::: INPUT DATA :::

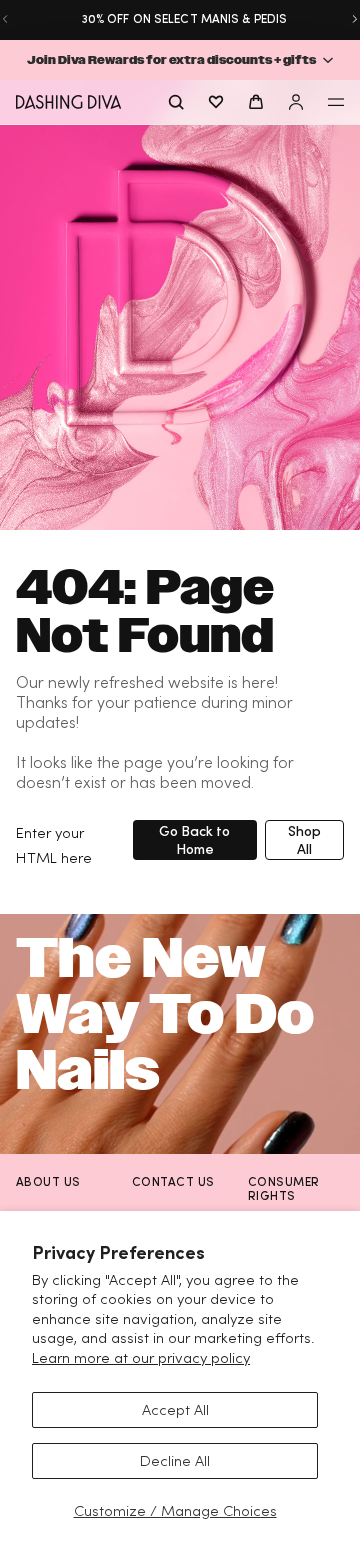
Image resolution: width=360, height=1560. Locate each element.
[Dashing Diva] (68, 102)
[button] (180, 60)
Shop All (304, 839)
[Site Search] (176, 102)
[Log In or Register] (296, 102)
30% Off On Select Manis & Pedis (180, 18)
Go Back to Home (194, 839)
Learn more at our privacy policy (141, 1357)
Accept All (175, 1409)
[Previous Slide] (5, 19)
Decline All (175, 1460)
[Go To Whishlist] (216, 102)
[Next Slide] (355, 19)
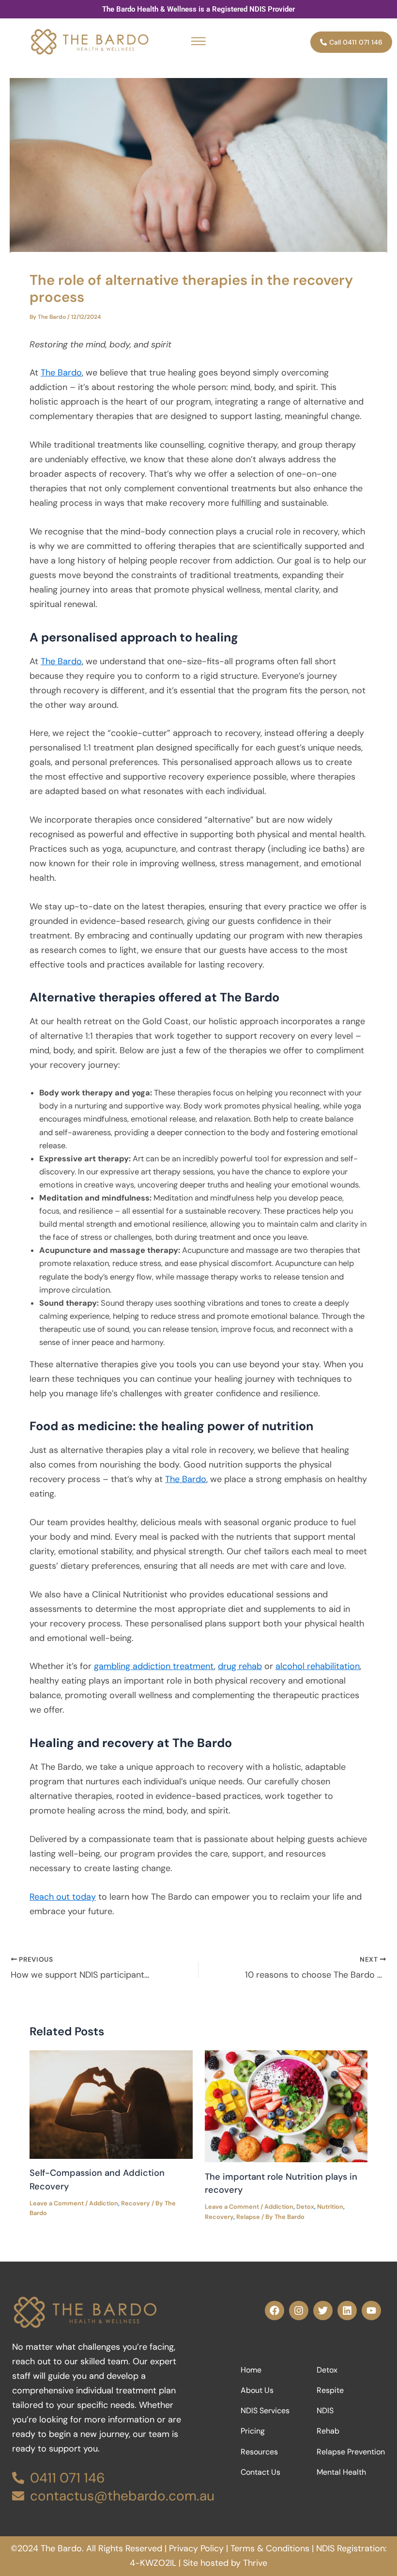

:::

> **WHAT IS BEING ASKED**: Write out every record above exactly, leaving no picture in the result.

> **REPLY TO THE TASK**:
Image resolution: width=360, height=1560. Locate each element.
[Dashing Diva] (68, 102)
[button] (180, 60)
Shop All (304, 839)
[Site Search] (176, 102)
[Log In or Register] (296, 102)
30% Off On Select Manis & Pedis (180, 18)
Go Back to Home (194, 839)
Learn more at our privacy policy (141, 1357)
Accept All (175, 1409)
[Previous Slide] (5, 19)
Decline All (175, 1460)
[Go To Whishlist] (216, 102)
[Next Slide] (355, 19)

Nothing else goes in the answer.